Début de baston. Poursuite dans la rue. Des vitres pètent. Des gens s’écrient des trucs comme « putain, mon costard vous l’avez
ruiné » , ou « mais bordel, je suis d’accord avec vous mais s’il vous plait visez mieux ». Charlie O. l’organiste continue de jouer
imperturbablement. « T’es sur le Titanic ! » lui crie quelqu’un. « Vous inquiétez pas ca part à l’eau !’ assure un autre. Dehors, c’est la
baston. Il y a déjà un mort : une Twingo noire recouverte de peinture. On reconnait deux ou trois des intervenants (dont une brune
pasionaria vraiment très jolie). Ils sont chauds bouillants. Un jeune homme leur hurlent dessus « retournez dans votre squatt, rebelles
de mes deux, allez faire la révolution ! ». A la pasionaria : « de toute façon, t’es qu’une sorcière, regarde toi, t’as une tête de
sorcière ! ». Là il exagère. Un mec couvert de peinture vient me demander si c’est pas moi qui doit payer la facture du teinturier.
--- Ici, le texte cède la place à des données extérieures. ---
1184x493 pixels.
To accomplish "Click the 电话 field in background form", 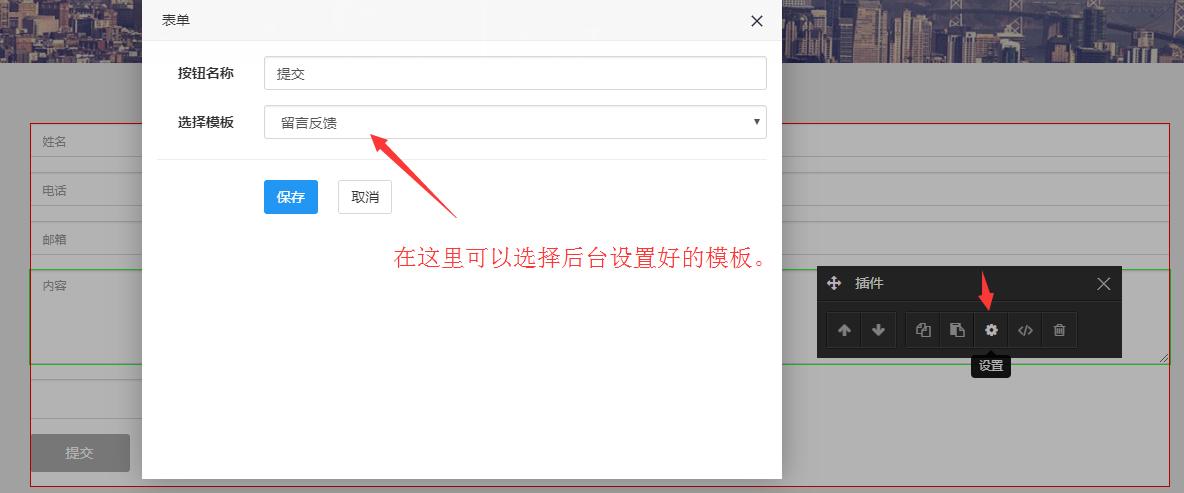I will (x=85, y=190).
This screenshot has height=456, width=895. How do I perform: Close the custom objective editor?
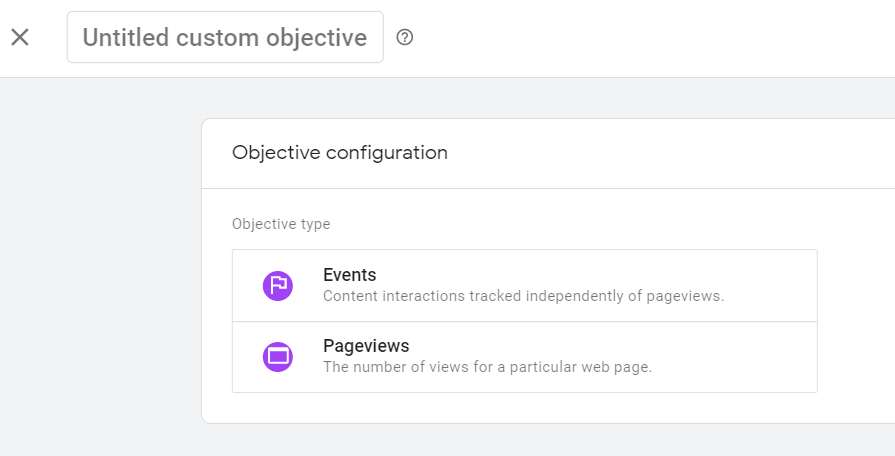[20, 38]
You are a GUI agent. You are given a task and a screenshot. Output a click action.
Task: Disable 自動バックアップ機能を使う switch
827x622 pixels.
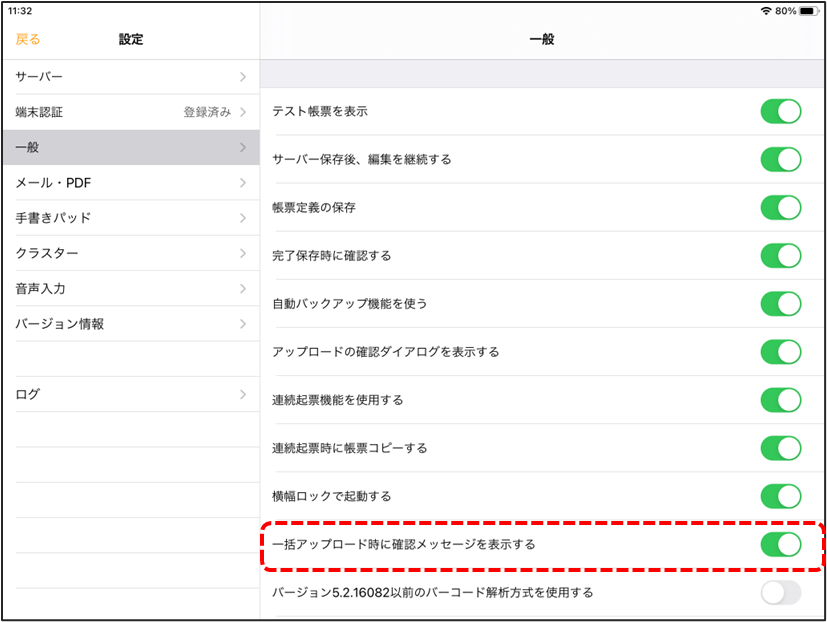coord(780,303)
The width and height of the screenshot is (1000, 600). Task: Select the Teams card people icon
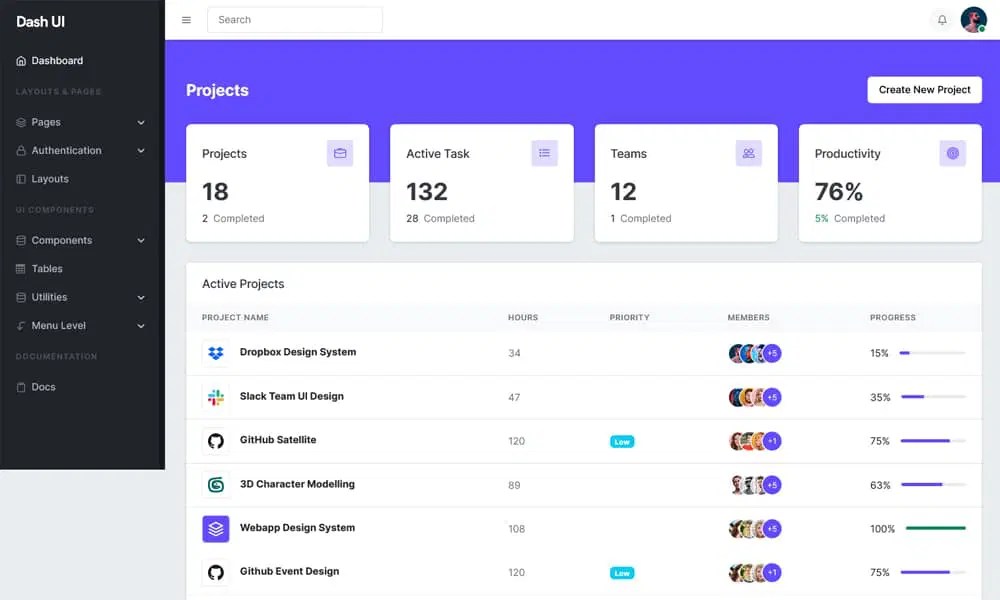point(748,153)
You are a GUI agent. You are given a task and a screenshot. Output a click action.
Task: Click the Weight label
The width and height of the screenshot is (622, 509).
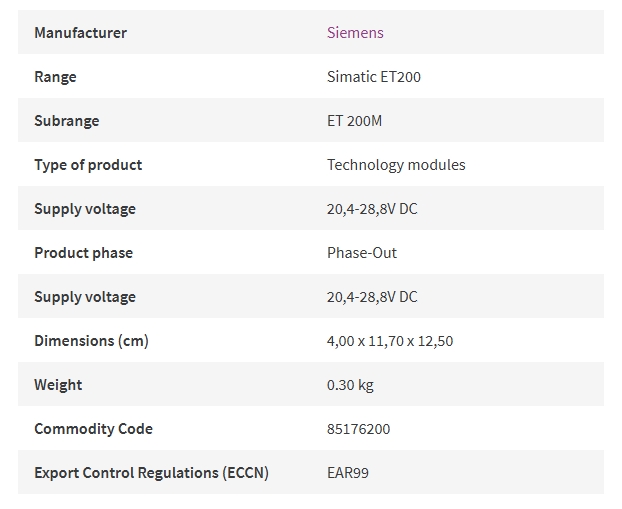(58, 385)
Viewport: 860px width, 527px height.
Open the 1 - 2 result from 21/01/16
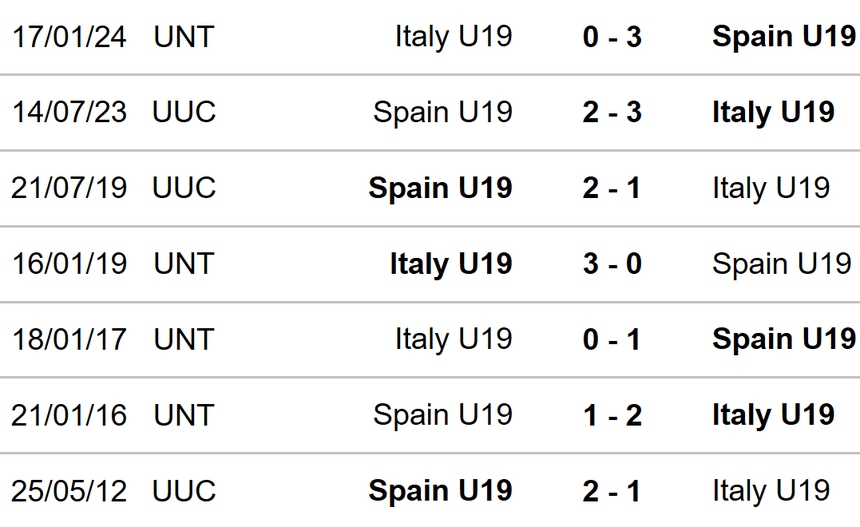[x=612, y=414]
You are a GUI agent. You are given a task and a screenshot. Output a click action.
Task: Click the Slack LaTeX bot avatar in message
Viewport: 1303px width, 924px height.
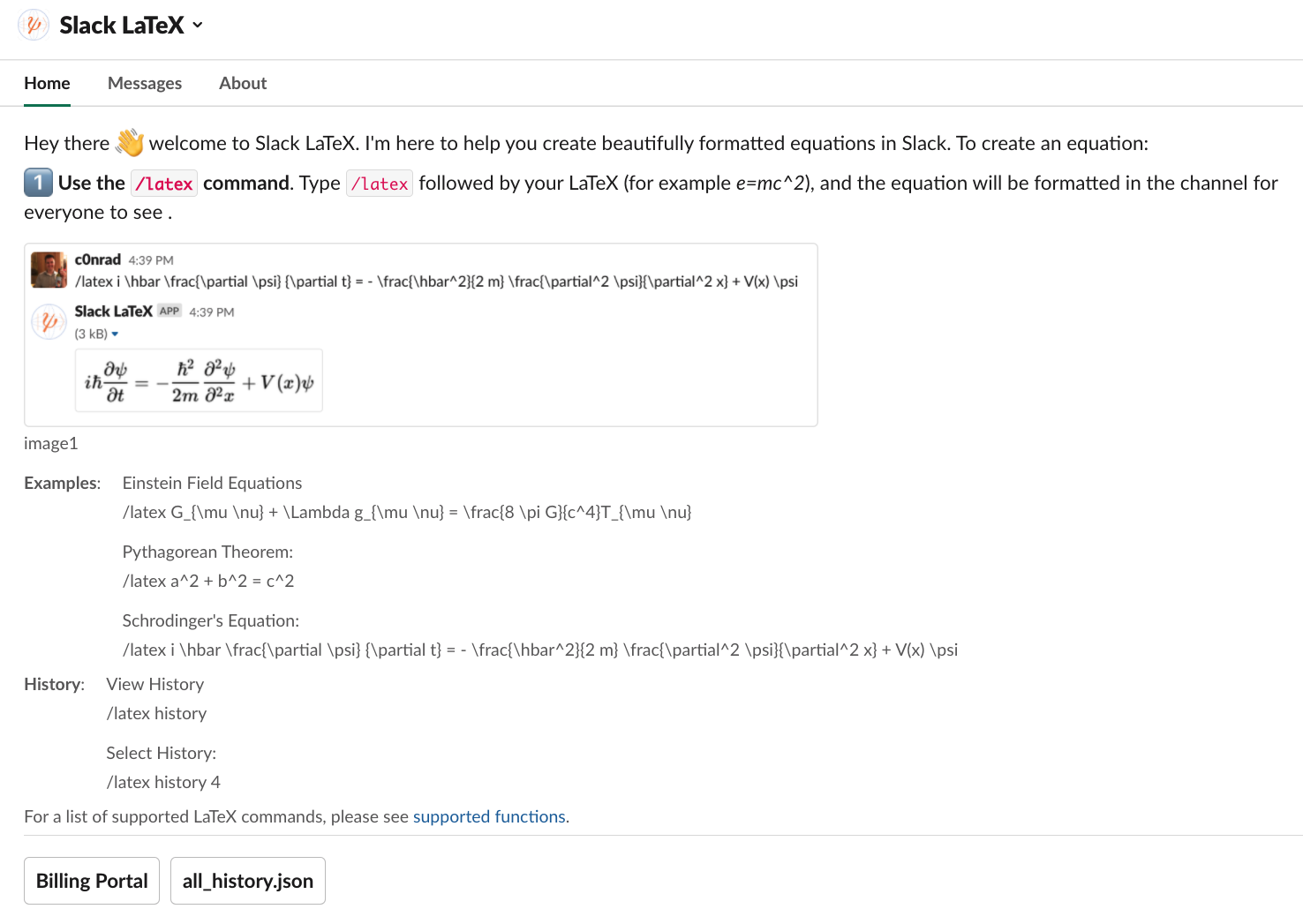point(49,321)
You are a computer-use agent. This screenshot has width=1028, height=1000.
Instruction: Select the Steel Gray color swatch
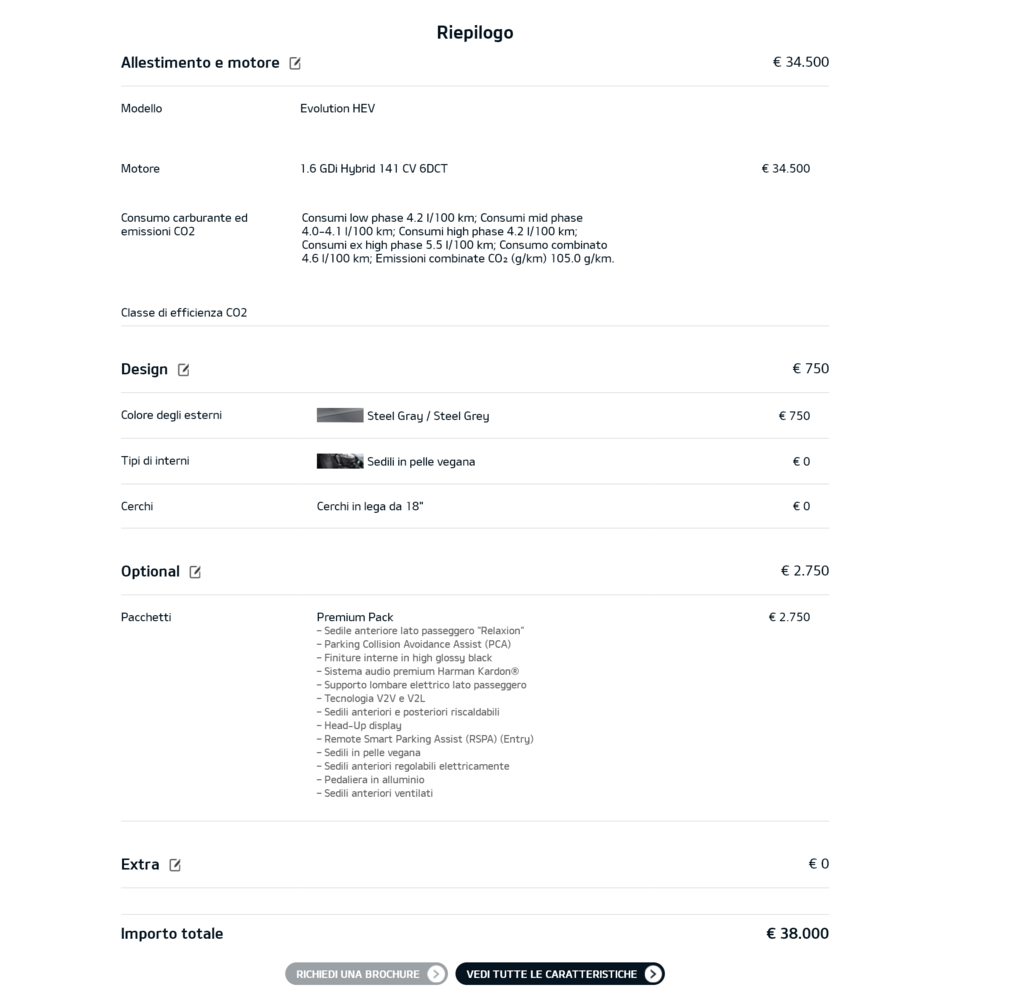(x=340, y=415)
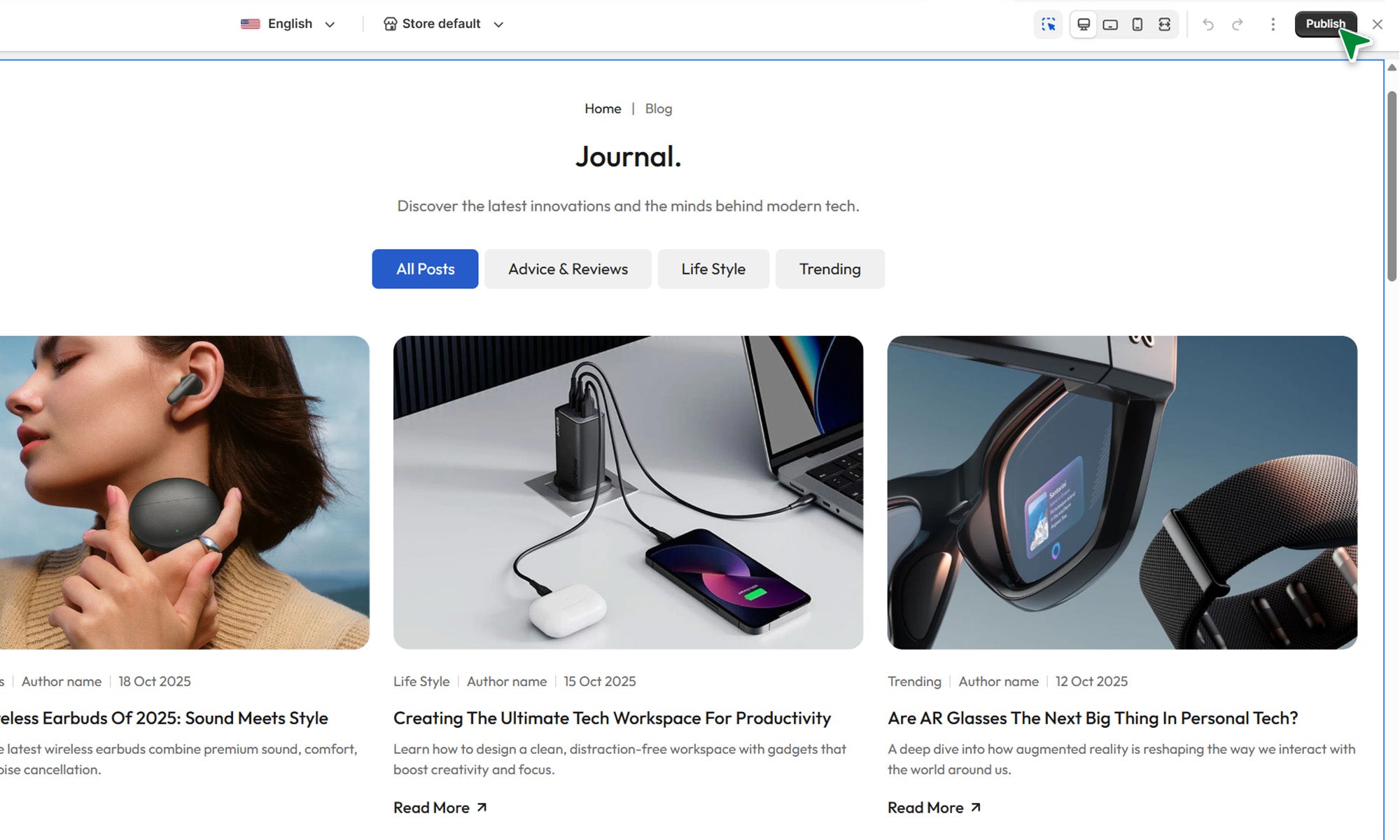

« Mais non, j’y suis pour rien, lui réponds-je. J’étais intervenant dans le débat ». Mais déjà il est parti à la poursuite des agresseurs
supposés. Sur le trottoir, MBK reste impassible. Il ne veut pas trop faire d’analyse à chaud. Ni désigner les méchants. Mais il a l’air de
savoir plus ou moins d’où viennent les organisateurs de cette fête de la Saint Valentine. Le lendemain, on essaie de joindre par une
filière clandestine les Tiqqun, dont tout le monde dit qu’ils sont responsables de l’attentat. Comme toujours silencieux, le collectif très
radical et très mysterieux semble avoir mis en oeuvre le programme de MBK qu’il glissait dans une interview sur Ironie.free : « Si
demain on fait de la politique, on fera de la politique réelle, et on la fera pacifiquement, mais ce sera une guerre... ». Tu m’étonnes.
Sur ce même site, Franck Laroze, président de la revue Evidenz, en conflit ouvert avec MBK, se moquait de lui en ces termes : « il ne
faut pas avoir peur du ridicule pour employer, de nos jours, de tels propos et se croire ou se vouloir soi-même "révolutionnaire",
adoptant ainsi une posture éculée, messianique, qui n’est - comme on le sait maintenant - que l’expression figée et hautement
confortable du ressentiment . On se croirait revenus aux délires "soixante-huitards" qu’il fut le premier à fustiger... ». Il n’y a pas de
problèmes. Son jugement s’appliquait très bien à l’ambiance générale de la soirée de lundi. Un happening sous-gauchiste auquel on
aurait préféré, quitte à vouloir ridiculiser ou empêcher de parler MBK, un attentat pasticheur à la Yes Men. Ou tant qu’à faire, et
pendant qu’on y est, un vrai meurtre. En attendant de démêler les enjeux hautement révolutionnaires de cette soirée, ce sont - comme
d’hab - les techniciens bénévoles et les employés du bar qui ont nettoyé.